Credo però che il filo conduttore debba essere trovato proprio nel termine “fragile” che davvero si coniuga ormai quotidianamente alla realtà di tante famiglie. Chiunque si confronti con il diritto che si occupa di minori e famiglie sa bene quanto sia divenuto difficile e complicato accompagnare le persone, evitando il conflitto, pre-occupandosi dei minori che sono coinvolti oppure sono oggetto di situazioni che possono essere per loro pregiudizievoli.
Avvocati, magistrati, servizi sociali, educatori, psicologi, neuropsichiatri infantili: oggi sono molti i professionisti che possono partecipare a un giudizio e tutti, nel rispetto delle reciproche posizioni, hanno quale obiettivo di far sì che l’interesse dei minori sia perseguito nel miglior modo possibile.
La Commissione del Cnf che coordino da tempo ha abbracciato l’idea che tutti i professionisti che si trovano ad affrontare questo genere di questioni debbano trovare il modo di fare squadra, di acquisire le soluzioni più efficaci in una prospettiva non adultocentrica ma tesa davvero a fondere le diverse attitudini e competenze in modo da creare le condizioni più confacenti al perseguimento del benessere dei bambini coinvolti.

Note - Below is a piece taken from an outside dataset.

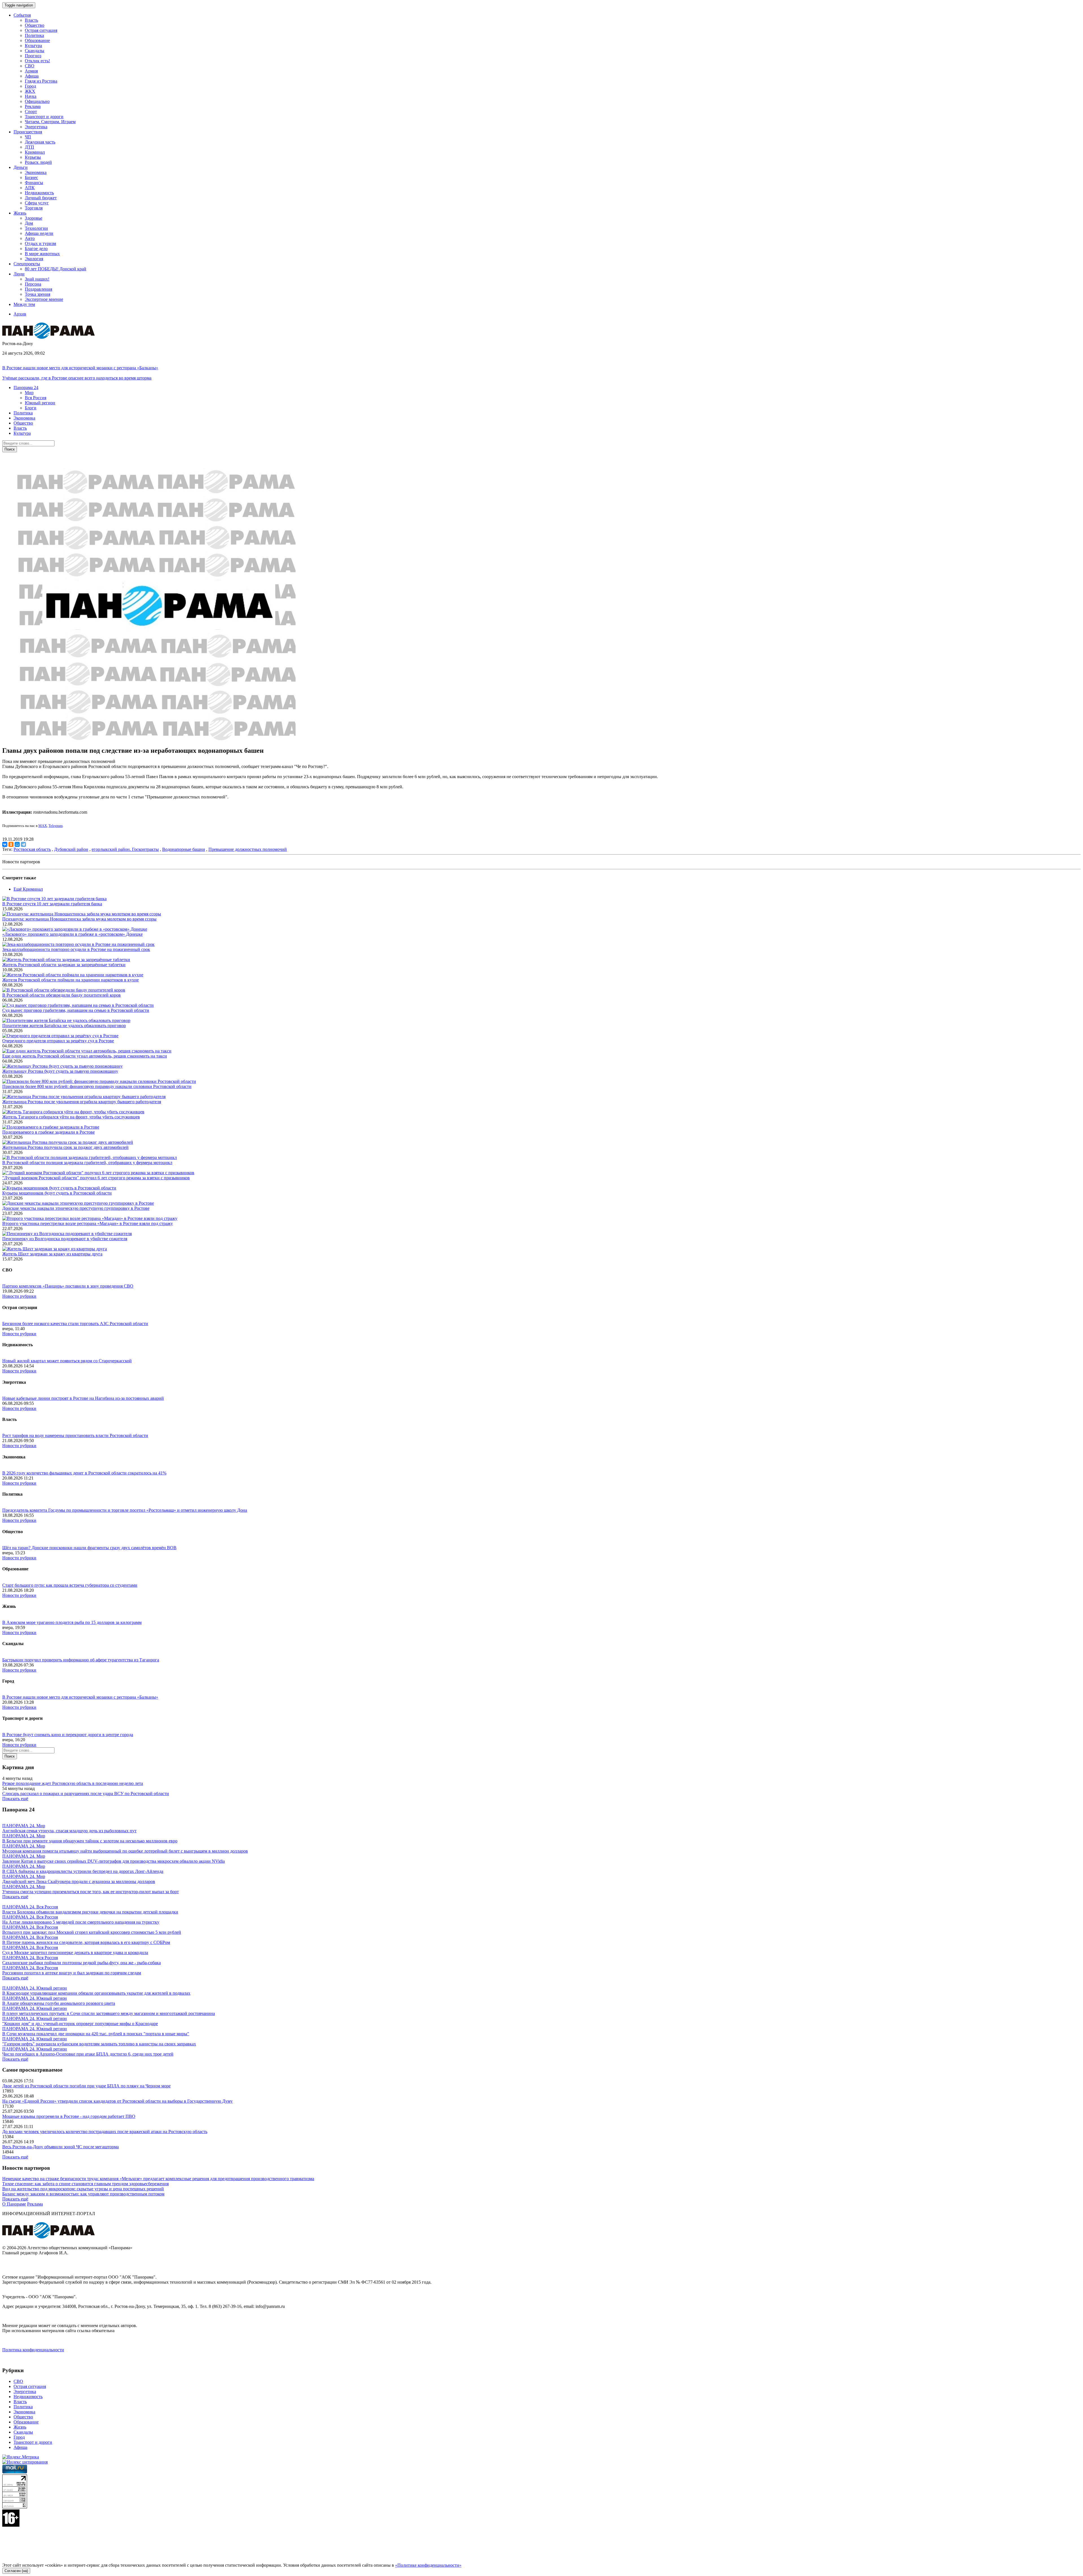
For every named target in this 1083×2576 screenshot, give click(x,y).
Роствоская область (32, 849)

Ogni situazione ha peculiarità note soltanto a chi se ne occupa che non possono divenire oggetto di cronaca, pena la banalizzazione e polarizzazione delle vite di chi si trova, suo malgrado, sotto i riflettori. Mi piacerebbe allora che questa modalità, di profondo rispetto dei bambini prigionieri di in un momento complicato della loro esistenza, divenisse patrimonio comune di tutti.
Rispetto per una vicenda che deve trovare la migliore soluzione possibile per quella famiglia, rispetto per chi se ne sta occupando - a qualsiasi titolo. Se proprio non siamo più capaci di confrontarci in modo civile e sereno, se proprio l’imbarbarimento da social deve diventare un modus vivendi, credo che almeno tutti dovremmo sentire nel profondo l’esigenza di proteggere chi è indifeso e certamente non conseguirà alcun vantaggio nel sentirsi divenuto oggetto di un interesse mediatico che rischia di essere addirittura controproducente.
Oppure… Oppure troviamo tre Orazi e tre Curiazi, vinca il migliore. Ma lasciamo stare i bambini.